=== WHAT IS REQUIRED ===
Please copy these records line for line, with no changes.

=== DATA SHOWN ===
######

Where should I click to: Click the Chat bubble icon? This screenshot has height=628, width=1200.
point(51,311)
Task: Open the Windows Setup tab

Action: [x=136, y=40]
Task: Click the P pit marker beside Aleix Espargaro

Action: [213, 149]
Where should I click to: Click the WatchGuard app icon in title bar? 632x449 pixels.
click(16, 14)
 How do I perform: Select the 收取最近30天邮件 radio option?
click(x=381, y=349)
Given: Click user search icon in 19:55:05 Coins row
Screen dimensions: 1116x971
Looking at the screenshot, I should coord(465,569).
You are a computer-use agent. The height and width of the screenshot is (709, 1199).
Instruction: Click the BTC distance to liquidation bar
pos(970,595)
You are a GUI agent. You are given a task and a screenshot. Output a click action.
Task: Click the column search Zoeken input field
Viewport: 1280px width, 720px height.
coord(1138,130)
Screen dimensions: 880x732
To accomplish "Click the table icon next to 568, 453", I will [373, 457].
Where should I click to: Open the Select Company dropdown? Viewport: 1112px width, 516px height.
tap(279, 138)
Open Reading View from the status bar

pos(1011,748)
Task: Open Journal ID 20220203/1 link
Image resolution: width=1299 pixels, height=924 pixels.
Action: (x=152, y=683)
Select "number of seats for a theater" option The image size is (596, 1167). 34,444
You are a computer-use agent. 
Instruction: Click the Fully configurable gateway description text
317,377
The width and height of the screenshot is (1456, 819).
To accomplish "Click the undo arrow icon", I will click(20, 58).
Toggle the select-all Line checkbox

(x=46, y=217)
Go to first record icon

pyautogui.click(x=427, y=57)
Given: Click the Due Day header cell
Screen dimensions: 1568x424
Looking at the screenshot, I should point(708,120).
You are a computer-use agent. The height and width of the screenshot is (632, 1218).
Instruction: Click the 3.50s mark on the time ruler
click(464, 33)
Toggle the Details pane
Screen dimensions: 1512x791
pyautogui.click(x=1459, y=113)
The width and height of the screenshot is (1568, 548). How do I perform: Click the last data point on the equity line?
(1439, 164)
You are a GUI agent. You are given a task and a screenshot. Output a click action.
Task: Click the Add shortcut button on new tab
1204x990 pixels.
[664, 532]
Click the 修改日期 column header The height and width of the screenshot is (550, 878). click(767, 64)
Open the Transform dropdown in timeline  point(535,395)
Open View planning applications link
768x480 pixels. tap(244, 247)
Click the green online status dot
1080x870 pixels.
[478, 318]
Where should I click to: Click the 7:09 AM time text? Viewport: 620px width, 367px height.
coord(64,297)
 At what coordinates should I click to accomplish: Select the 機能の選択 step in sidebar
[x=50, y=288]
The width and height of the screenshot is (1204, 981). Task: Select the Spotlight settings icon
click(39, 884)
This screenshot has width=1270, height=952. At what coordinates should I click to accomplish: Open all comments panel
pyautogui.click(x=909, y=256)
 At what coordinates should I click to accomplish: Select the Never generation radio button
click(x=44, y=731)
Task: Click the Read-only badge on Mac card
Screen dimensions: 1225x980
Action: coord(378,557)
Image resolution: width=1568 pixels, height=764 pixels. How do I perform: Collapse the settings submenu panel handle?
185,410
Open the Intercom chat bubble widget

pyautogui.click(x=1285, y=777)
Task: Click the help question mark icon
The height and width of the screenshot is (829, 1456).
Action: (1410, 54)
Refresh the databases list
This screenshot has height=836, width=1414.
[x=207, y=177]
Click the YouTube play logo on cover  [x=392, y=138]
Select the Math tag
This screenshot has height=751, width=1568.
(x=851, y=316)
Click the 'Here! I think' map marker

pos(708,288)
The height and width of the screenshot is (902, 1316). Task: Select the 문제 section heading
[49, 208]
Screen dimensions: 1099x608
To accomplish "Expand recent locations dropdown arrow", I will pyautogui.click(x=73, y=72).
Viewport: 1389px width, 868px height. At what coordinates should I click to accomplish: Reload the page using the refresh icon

######

=== REPLY ===
Where should I click to: Click the Chat bubble icon? This screenshot has height=628, width=1200.
point(51,311)
Task: Open the Windows Setup tab

Action: [x=136, y=40]
Task: Click the P pit marker beside Aleix Espargaro

Action: [213, 149]
Where should I click to: Click the WatchGuard app icon in title bar? 632x449 pixels.
click(16, 14)
 How do I perform: Select the 收取最近30天邮件 radio option?
click(x=381, y=349)
Given: Click user search icon in 19:55:05 Coins row
Screen dimensions: 1116x971
Looking at the screenshot, I should coord(465,569).
You are a computer-use agent. The height and width of the screenshot is (709, 1199).
Instruction: Click the BTC distance to liquidation bar
pos(970,595)
You are a GUI agent. You are given a task and a screenshot. Output a click action.
Task: Click the column search Zoeken input field
Viewport: 1280px width, 720px height.
coord(1138,130)
Screen dimensions: 880x732
To accomplish "Click the table icon next to 568, 453", I will [373, 457].
Where should I click to: Open the Select Company dropdown? Viewport: 1112px width, 516px height.
tap(279, 138)
Open Reading View from the status bar

pos(1011,748)
Task: Open Journal ID 20220203/1 link
Image resolution: width=1299 pixels, height=924 pixels.
Action: (x=152, y=683)
Select "number of seats for a theater" option The image size is (596, 1167). 34,444
You are a computer-use agent. 
Instruction: Click the Fully configurable gateway description text
317,377
The width and height of the screenshot is (1456, 819).
To accomplish "Click the undo arrow icon", I will click(20, 58).
Toggle the select-all Line checkbox

(x=46, y=217)
Go to first record icon

pyautogui.click(x=427, y=57)
Given: Click the Due Day header cell
Screen dimensions: 1568x424
Looking at the screenshot, I should point(708,120).
You are a computer-use agent. The height and width of the screenshot is (632, 1218).
Instruction: Click the 3.50s mark on the time ruler
click(464, 33)
Toggle the Details pane
Screen dimensions: 1512x791
pyautogui.click(x=1459, y=113)
The width and height of the screenshot is (1568, 548). How do I perform: Click the last data point on the equity line?
(1439, 164)
You are a GUI agent. You are given a task and a screenshot. Output a click action.
Task: Click the Add shortcut button on new tab
1204x990 pixels.
[664, 532]
Click the 修改日期 column header The height and width of the screenshot is (550, 878). click(767, 64)
Open the Transform dropdown in timeline  point(535,395)
Open View planning applications link
768x480 pixels. tap(244, 247)
Click the green online status dot
1080x870 pixels.
[478, 318]
Where should I click to: Click the 7:09 AM time text? Viewport: 620px width, 367px height.
coord(64,297)
 At what coordinates should I click to accomplish: Select the 機能の選択 step in sidebar
[x=50, y=288]
The width and height of the screenshot is (1204, 981). Task: Select the Spotlight settings icon
click(39, 884)
This screenshot has width=1270, height=952. At what coordinates should I click to accomplish: Open all comments panel
pyautogui.click(x=909, y=256)
 At what coordinates should I click to accomplish: Select the Never generation radio button
click(x=44, y=731)
Task: Click the Read-only badge on Mac card
Screen dimensions: 1225x980
Action: coord(378,557)
Image resolution: width=1568 pixels, height=764 pixels. How do I perform: Collapse the settings submenu panel handle?
185,410
Open the Intercom chat bubble widget

pyautogui.click(x=1285, y=777)
Task: Click the help question mark icon
The height and width of the screenshot is (829, 1456).
Action: (1410, 54)
Refresh the databases list
This screenshot has height=836, width=1414.
[x=207, y=177]
Click the YouTube play logo on cover  [x=392, y=138]
Select the Math tag
This screenshot has height=751, width=1568.
(x=851, y=316)
Click the 'Here! I think' map marker

pos(708,288)
The height and width of the screenshot is (902, 1316). Task: Select the 문제 section heading
[49, 208]
Screen dimensions: 1099x608
To accomplish "Expand recent locations dropdown arrow", I will pyautogui.click(x=73, y=72).
Viewport: 1389px width, 868px height. At what coordinates should I click to accomplish: Reload the page using the refresh icon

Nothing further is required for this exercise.